Однажды Фридрих зашел домой к одному из своих друзей, с которым он прежде проводил совместные исследования. Какое-то время они не виделись, как это порой случается. Поднимаясь по лестнице, он пытался припомнить, когда и где они в последний раз встречались. Однако хотя на память свою он никогда не жаловался, вспомнить ему никак не удавалось. Незаметно это вызвало у него некоторое недовольство и раздражение, так что, когда он дошел до нужной двери, потребовалось некоторое усилие, чтобы от них избавиться.

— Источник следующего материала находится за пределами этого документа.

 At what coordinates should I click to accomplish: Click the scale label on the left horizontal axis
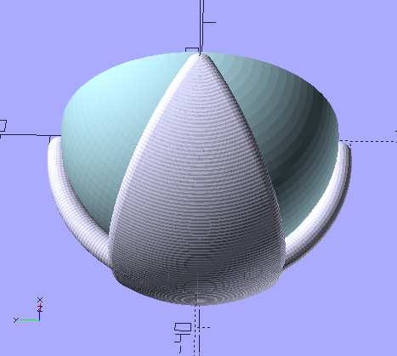click(3, 126)
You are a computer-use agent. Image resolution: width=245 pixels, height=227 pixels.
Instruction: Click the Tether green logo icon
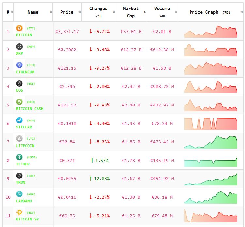pos(19,157)
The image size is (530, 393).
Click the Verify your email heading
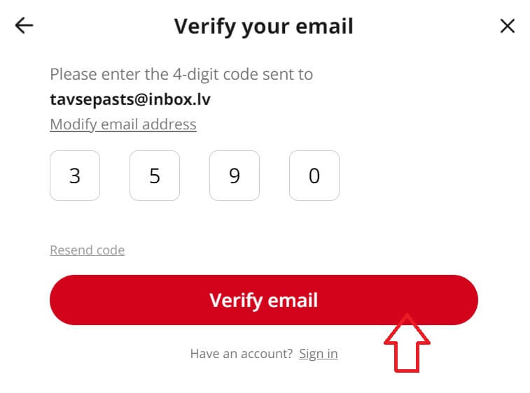click(x=264, y=27)
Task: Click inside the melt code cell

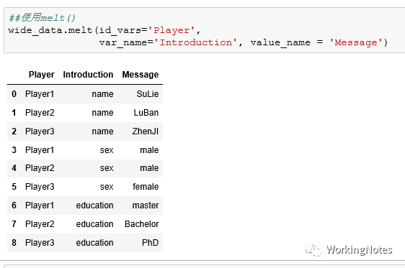Action: point(205,30)
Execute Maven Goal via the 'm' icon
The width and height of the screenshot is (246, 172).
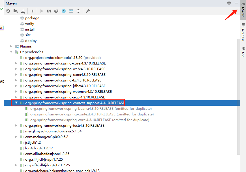point(49,11)
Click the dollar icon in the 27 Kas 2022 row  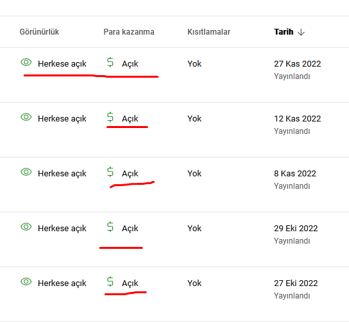pyautogui.click(x=110, y=62)
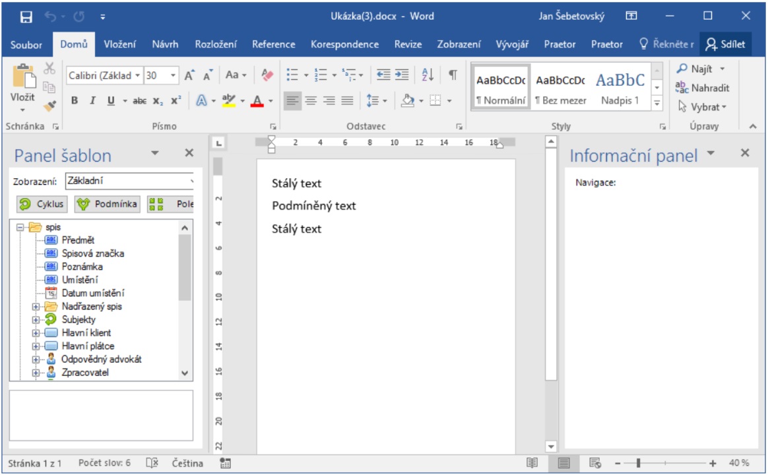Open the font size dropdown
The image size is (768, 475).
[174, 75]
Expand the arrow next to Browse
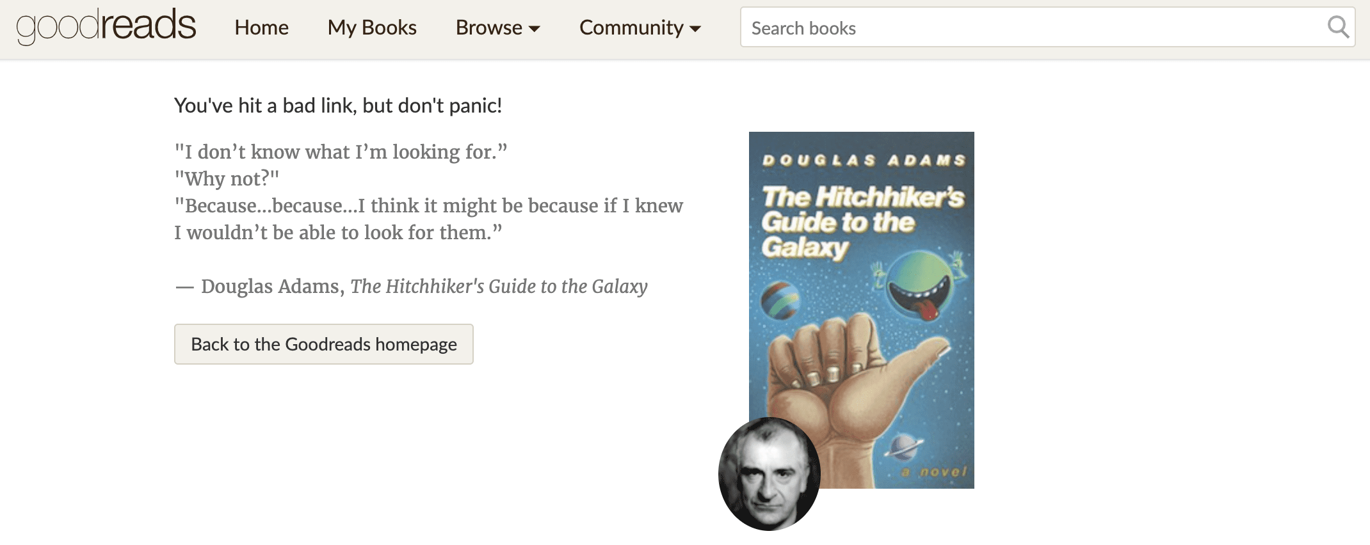1370x545 pixels. (x=535, y=29)
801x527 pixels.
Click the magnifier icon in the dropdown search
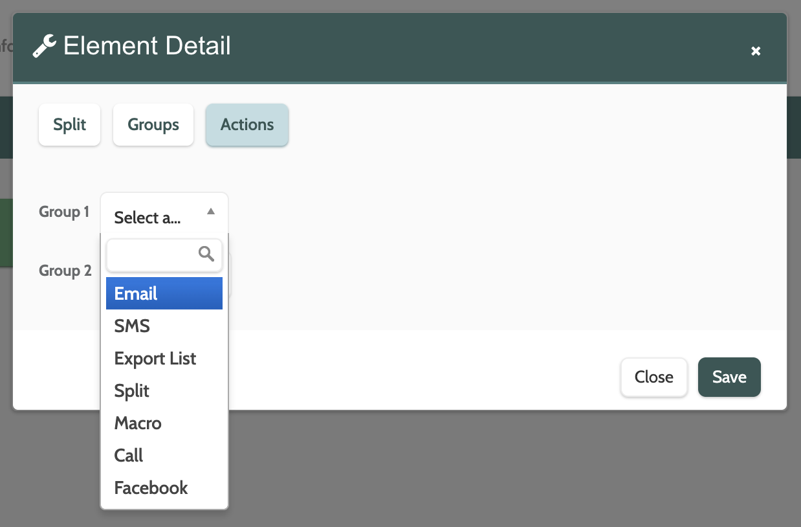(x=206, y=254)
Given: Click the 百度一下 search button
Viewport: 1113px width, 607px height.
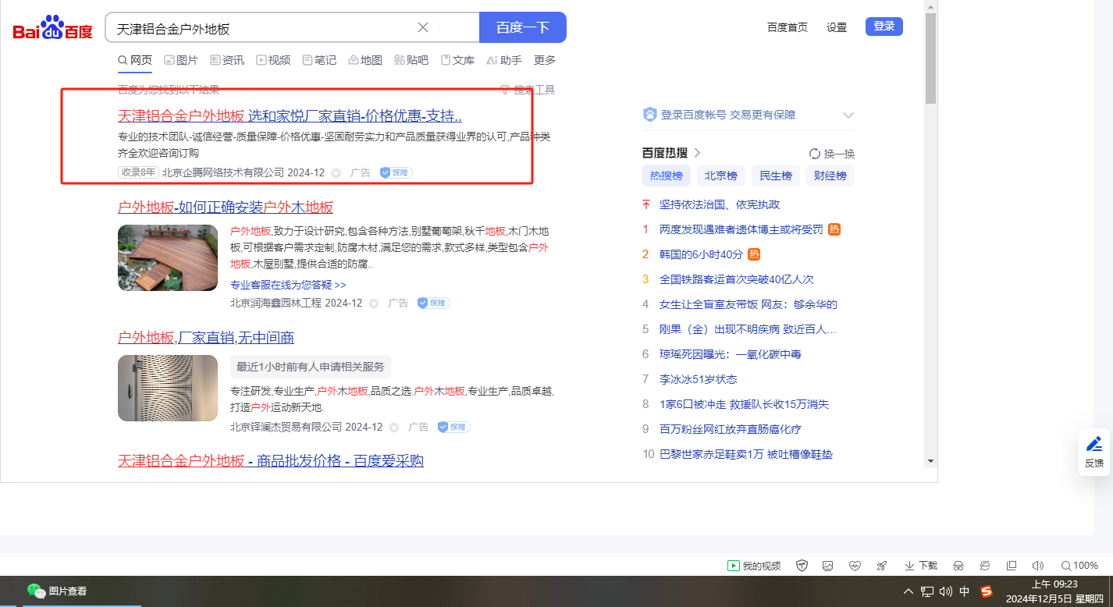Looking at the screenshot, I should [522, 28].
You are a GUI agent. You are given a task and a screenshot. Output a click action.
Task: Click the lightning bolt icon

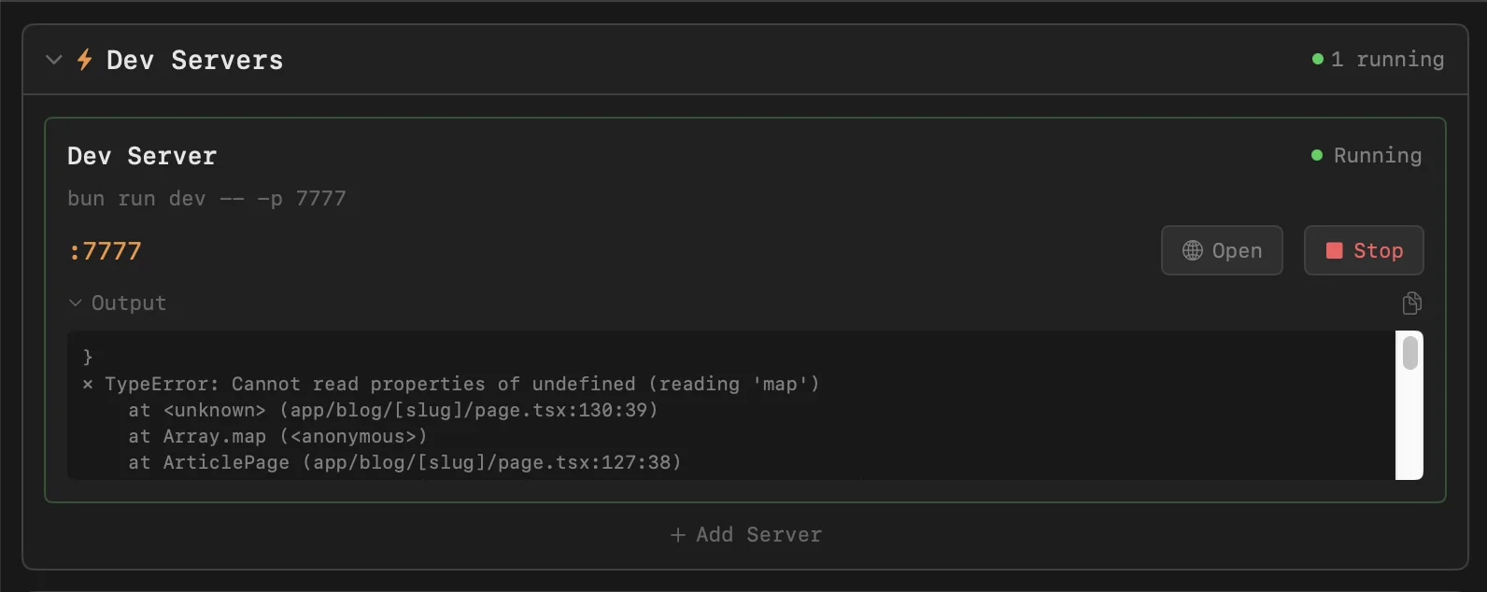pyautogui.click(x=84, y=60)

Однако едва он поздоровался с Эрвином, своим другом, как заметил на его приветливом лице некую, словно снисходительную улыбку, которая прежде ему была несвойственна. И, едва увидев эту улыбку, тут же показавшуюся ему, несмотря на приветливость друга, какой-то насмешливой или неприязненной, Фридрих мгновенно вспомнил и то, что перед этим тщетно искал в хранилищах своей памяти, – свою последнюю встречу с Эрвином, уже довольно давнюю, – и то, что они расстались тогда хотя и без ссоры, но все же в несогласии, поскольку Эрвин, как ему показалось, не слишком-то поддерживал его тогдашние выпады против царства суеверий.
Странно. Как получилось, что он об этом забыл! Оказывается он только поэтому так долго не заходил к своему другу, лишь из-за того разлада, да и ему самому все это было понятно, хотя он то и дело придумывал множество других причин, чтобы отложить визит.
И вот они стояли друг против друга, и Фридриху казалось, что та маленькая трещина между ними за это время невероятно расширилась. Между ним и Эрвином, он ощущал это, исчезло нечто, в прежнее время связывавшее их, некая атмосфера общности, непосредственного понимания, даже симпатии. Вместо нее образовалась пустота, разрыв, чужеродное пространство. Они обменивались любезностями, говорили о погоде, о знакомых, о том, как идут у них дела, – и, Бог знает почему, о чем бы ни шла речь, Фридриха не оставляло тревожное чувство, что он не совсем понимает друга, а тот не знает его, что слова его проскальзывают мимо, а для настоящего разговора никак не удается нащупать почву. К тому же на лице Эрвина все держалась та самая улыбка, которую Фридрих уже почти ненавидел.
Когда в мучительном разговоре возник перерыв, Фридрих огляделся в знакомом ему кабинете и увидел на стене листок бумаги, кое-как пришпиленный булавкой. Увиденное показалось ему странным и пробудило старые воспоминания о том, как когда-то в студенческие годы, давно, у Эрвина была привычка держать таким вот образом на виду для памяти изречение какого-нибудь мыслителя или строку какого-нибудь поэта. Он встал и подошел к стене, чтобы прочесть, что написано на листке.